Fischi all’Opera di Roma: non convince il "Don Giovanni" di Vick

Fischi all’Opera di Roma: non convince il "Don Giovanni" di Vick Locandina dal sito del Teatro Costanzi.
Mercoledì 2 ottobre alle ore 19.30 è andata in scena al Teatro Costanzi – teatro dell’Opera di Roma in Piazza Beniamino Gigli 1 – la quinta replica del "Don Giovanni" di Mozart

Grigiore pervasivo, scenografia essenziale e risignificazione regalano al regista Graham Vick una settimana di fischi. 

Il Don Giovanni a regia vickiana è una di quelle esperienze che fanno sentire ignoranti, proprio come quando ci si reca a una mostra d’arte contemporanea il cui significato risulti inaccessibile: si tratta di un delirio o sono sprovvisto dei mezzi necessari all’interpretazione? Nella serata del 2 ottobre il teatro romano si è fatto trovare gremito e puntuale al terzo appuntamento di confronto del regista britannico con le trasposizioni di Mozart-Da Ponte: dopo Così fan tutteLe nozze di Figaro, è ora la volta dell’indimenticabile Don Giovanni. Ma in quanti sono davvero riusciti a riconoscerla?

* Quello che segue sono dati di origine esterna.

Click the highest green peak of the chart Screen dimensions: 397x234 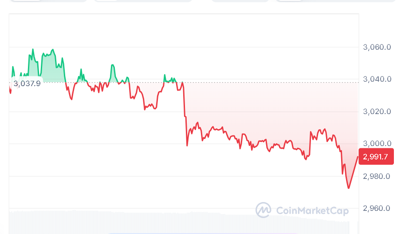point(33,49)
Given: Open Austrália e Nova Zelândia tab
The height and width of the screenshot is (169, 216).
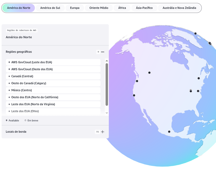Looking at the screenshot, I should click(x=179, y=8).
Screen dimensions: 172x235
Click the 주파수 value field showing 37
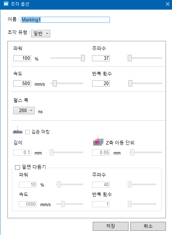tap(101, 58)
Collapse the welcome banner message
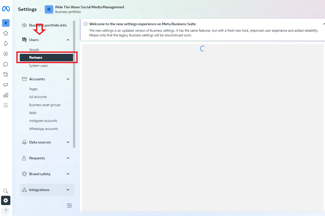Screen dimensions: 325x216 click(323, 23)
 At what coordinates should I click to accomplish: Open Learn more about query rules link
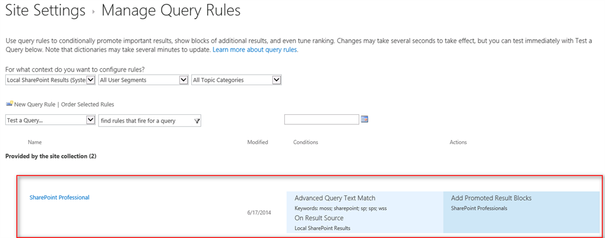(x=255, y=50)
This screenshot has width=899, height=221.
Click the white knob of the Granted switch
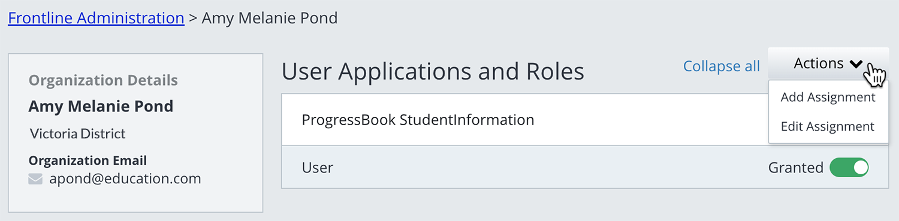[860, 168]
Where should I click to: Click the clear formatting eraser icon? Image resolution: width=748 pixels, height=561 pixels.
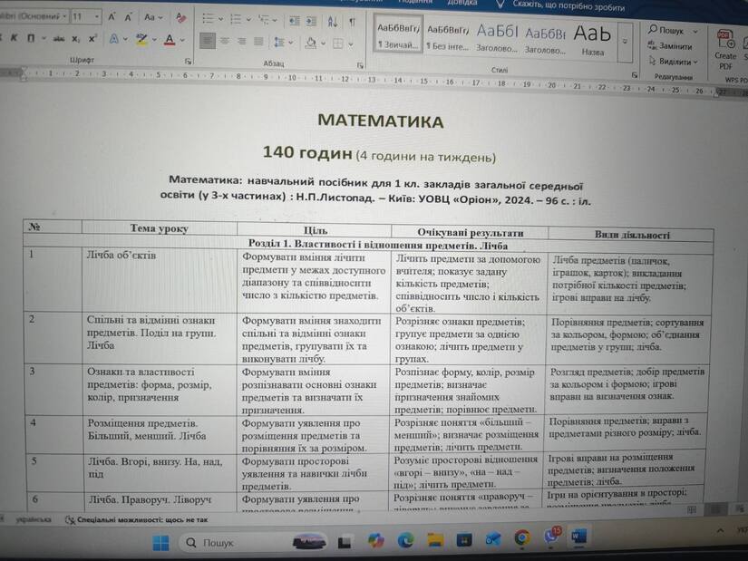181,17
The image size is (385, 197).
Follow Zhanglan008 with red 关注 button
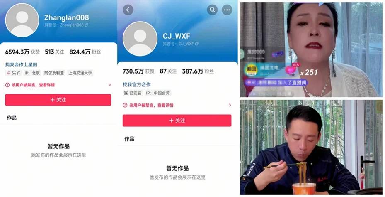pyautogui.click(x=58, y=100)
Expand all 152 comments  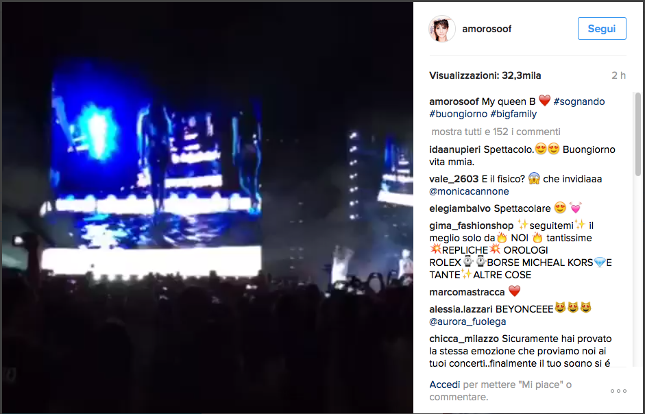click(496, 132)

Andiamo per gradi. Se il pubblico ha rumorosamente polemizzato con la regia, lo stesso non si può dire della direzione musicale del francese Jérémie Rhorer – coerente, coincisa e snella; spoglia di particolare espressività e più incisiva nei momenti drammatici – e degli interpreti, applauditi  calorosamente tanto dopo le arie più celebri, quanto al termine della recita. 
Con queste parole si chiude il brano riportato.